SAN MARCOS — With California’s budget deficit now above $24 billion, Sacramento is looking at cutting public health. Four of San Diego County’s community health centers, representing more than 200,000 patients annually, banded together for a joint press conference at North County Health Services, or NCHS, June 11, to protest a proposal by Gov. Arnold Schwarzenegger to eliminate several programs which subsidize health costs for the poor and uninsured.
Community health centers provide care and education, particularly for those who would not otherwise have access to it. The governor presented plans in May to reduce Medi-CAL as well as cut SCHIP Healthy Families program, the Expanded Access to Primary Care program and state-funded HIV/AIDS screening, testing and prevention. This would leave thousands uninsured in San Diego County alone, and drain vital monies from health center coffers, conference speakers said.
“We will see these families suffering,” Vista Community Clinic CEO Barbara Mannino said. “They will have to make a choice between having a roof over their children’s heads, putting food on the table, or providing health care cover for their children.”
“We have a fragile safety net right now that will become even more fragile if the cuts go through,” CEO of Neighborhood Healthcare Tracy Reams said. “What it comes down to is the only way to keep the doors open is to reduce services.”
Several speakers made the point that although cutting health coverage might save money in the short run, costs would ultimately run much higher. Patients who no longer could afford preventative clinic visits would find themselves accumulating tremendous emergency room bills later on.
Dr. Kevin Ellis, medical director for NCHS, said that this would not only lead to financial hardships for uninsured patients, but many would not be able to pay for the treatment they received which would cause hospitals to raise rates. This would drive up insurance costs for the already insured.
“What would have cost $150 for three visits at a clinic could end up costing the system tens of thousands of dollars,” NCHS President and CEO Irma Cota said. “It’s prudent to retain these programs not just from the financial sense but also the … quality of life.”
Another concern brought up was N1H1 Swine Flu, which the World Health Organization had classified as a pandemic on the day of the conference. NCHS was swamped with thousands of patients in May during the last outbreak, and Cota warned that community health centers would be ill-equipped to deal with another should the cuts go through.

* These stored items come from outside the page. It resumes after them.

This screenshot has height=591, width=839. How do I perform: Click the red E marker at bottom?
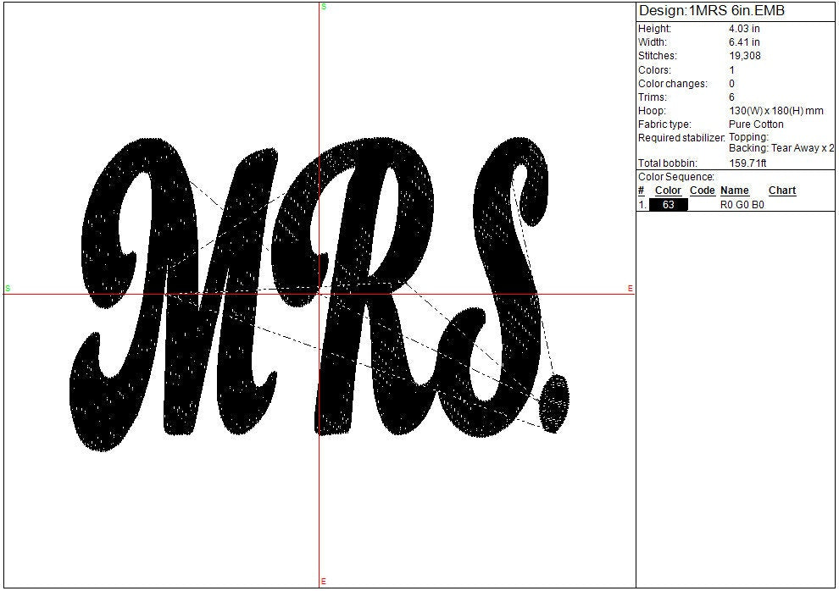tap(324, 582)
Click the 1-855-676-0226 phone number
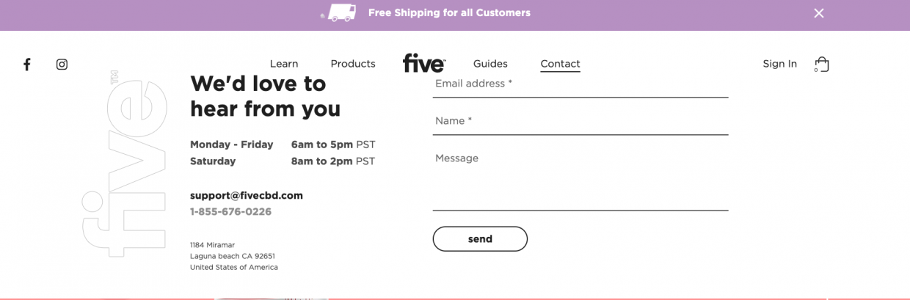 [230, 212]
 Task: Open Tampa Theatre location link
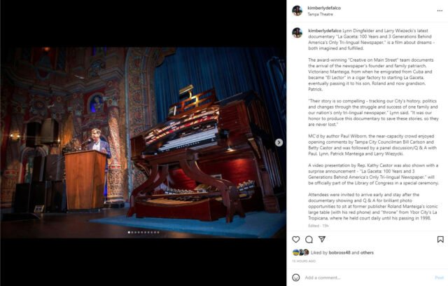[320, 14]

Cota ended the press conference with a plea for the community to put pressure on lawmakers to rescind the planned health care cuts and find another solution, whether by redirection or by generating more revenue.
“We urge voters to take action by calling their legislator and asking their legislator to retain these programs,” Cota said.
“The governor said that he’s here to listen to what the voters say,” Service Employees International Union representative Matthew Kostrinsky said. “I think the voters will say loud and clear that this is a message they’re not going to stand for.”